Items from a collection
____________
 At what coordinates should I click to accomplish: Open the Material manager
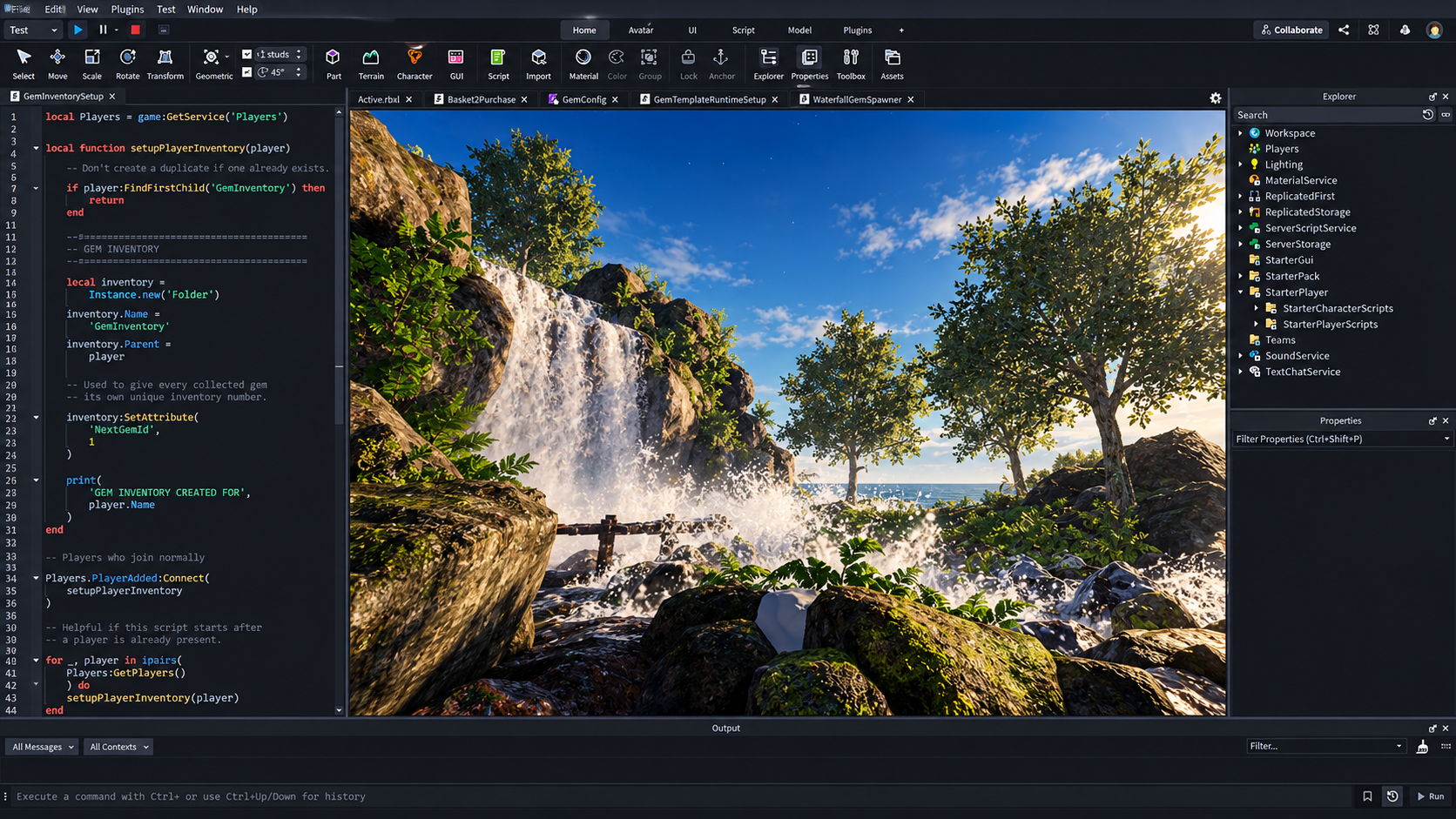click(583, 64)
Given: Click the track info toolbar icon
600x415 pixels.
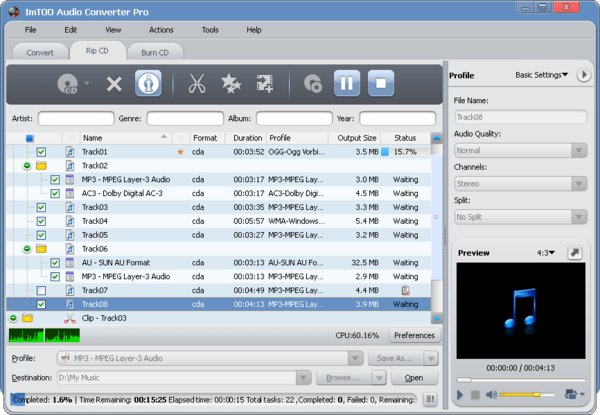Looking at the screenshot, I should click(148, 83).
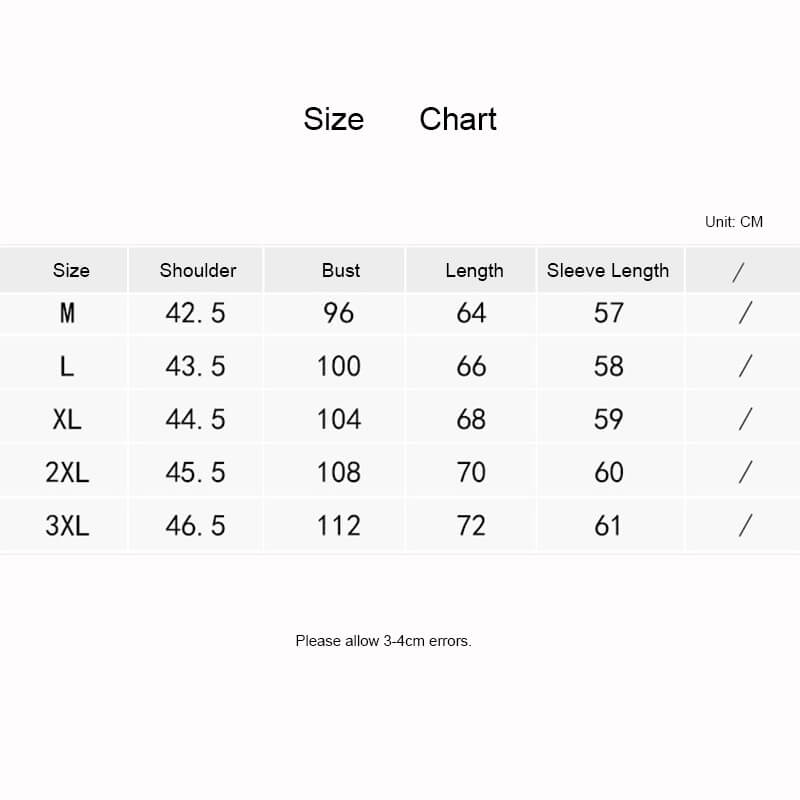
____________
GIVEN REQUEST. Can you lay out every line of the items above as a JSON list of strings, one string per line, skipping blank lines and leaving out the pictures?

SOLUTION.
[
  " At what coordinates should I click to accomplish: Open the Material manager",
  "click(583, 64)",
  "Given: Click the track info toolbar icon",
  "600x415 pixels.",
  "Looking at the screenshot, I should click(148, 83)."
]